Jane has been kind enough to write up a ‘diary style’ report in the absence of any activity at the Club.

Over the last month, my life seems to have been taken over  by  ‘food processing’.  I am either tending the vegetable patch, harvesting and preparing fruit and vegetables for storage, cooking up jams and chutneys or searching for recipes that disguise the fact that courgettes are on the menu yet again.  It is wonderful to be finally enjoying the bounty from all the months of labouring but with it comes a feeling that nothing should be wasted.  This self-imposed pressure was once described to me by a friend as ‘produce stress’.   Raspberries, for example:  Despite the fact that I have already made 2 batches of raspberry jam, have frozen more than we can possibly eat, have given away many pounds of them to friends and neighbours and allowed the blackbirds free-reign to eat what they can, every morning there is more ripe fruit waiting to be picked and I am loath to just leave it there. 

I have only been growing vegetables for a few years but it has certainly resulted in some creative cooking.   Who knew that lettuce soup could be so tasty, or that pesto could be made with kale?  In fact the pesto recipe is now a favourite, which is just as well since the tiny kale seeds I planted in March have transformed into a forest of greens. 

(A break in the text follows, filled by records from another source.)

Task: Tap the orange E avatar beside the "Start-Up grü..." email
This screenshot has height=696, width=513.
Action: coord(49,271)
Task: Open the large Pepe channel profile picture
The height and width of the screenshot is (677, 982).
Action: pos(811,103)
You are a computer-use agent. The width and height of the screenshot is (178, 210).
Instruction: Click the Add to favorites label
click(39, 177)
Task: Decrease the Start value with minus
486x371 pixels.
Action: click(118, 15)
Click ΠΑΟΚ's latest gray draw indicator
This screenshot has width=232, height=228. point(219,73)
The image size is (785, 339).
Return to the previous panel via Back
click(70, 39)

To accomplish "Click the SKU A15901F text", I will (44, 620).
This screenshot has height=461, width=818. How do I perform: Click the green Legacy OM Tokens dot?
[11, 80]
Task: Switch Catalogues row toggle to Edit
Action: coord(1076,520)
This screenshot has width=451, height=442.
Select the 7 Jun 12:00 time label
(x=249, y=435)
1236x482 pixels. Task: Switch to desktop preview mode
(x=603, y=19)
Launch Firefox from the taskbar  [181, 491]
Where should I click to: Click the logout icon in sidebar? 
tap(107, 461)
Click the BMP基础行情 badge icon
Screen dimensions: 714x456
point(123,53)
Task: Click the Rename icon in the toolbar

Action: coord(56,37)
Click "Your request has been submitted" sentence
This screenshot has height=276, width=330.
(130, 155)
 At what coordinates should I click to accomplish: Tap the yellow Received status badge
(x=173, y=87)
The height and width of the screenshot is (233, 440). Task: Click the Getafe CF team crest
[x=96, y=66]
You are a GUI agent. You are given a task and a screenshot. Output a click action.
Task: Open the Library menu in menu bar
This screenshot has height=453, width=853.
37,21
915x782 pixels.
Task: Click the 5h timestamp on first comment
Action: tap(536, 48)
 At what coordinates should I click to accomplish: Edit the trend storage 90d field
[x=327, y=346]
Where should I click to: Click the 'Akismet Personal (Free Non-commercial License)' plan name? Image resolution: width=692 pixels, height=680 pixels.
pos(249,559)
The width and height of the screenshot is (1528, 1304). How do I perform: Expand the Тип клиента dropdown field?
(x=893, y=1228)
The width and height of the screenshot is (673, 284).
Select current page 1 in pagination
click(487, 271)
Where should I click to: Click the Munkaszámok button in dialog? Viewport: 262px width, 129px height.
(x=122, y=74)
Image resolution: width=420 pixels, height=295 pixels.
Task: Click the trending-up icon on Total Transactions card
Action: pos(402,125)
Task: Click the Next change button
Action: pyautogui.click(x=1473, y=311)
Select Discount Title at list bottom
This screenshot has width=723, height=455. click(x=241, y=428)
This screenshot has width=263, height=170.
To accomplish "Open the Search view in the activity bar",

Fortunately, I am not alone in my desperate search for recipes to reinvent the same three ingredients, so there is much swapping of ‘tried and tested’ recipes between friends.  Courgette and feta filo pie, beetroot and courgette burgers and courgette and tomato flan, to name but a few.  And you can’t go wrong with cooking up a vat of good old ratatouille to disappear a few more.  Of course, the aim is to store plenty for use in less bountiful months, so this morning I’ll pick today’s raspberries, have a few with my breakfast and contemplate making a third batch of jam.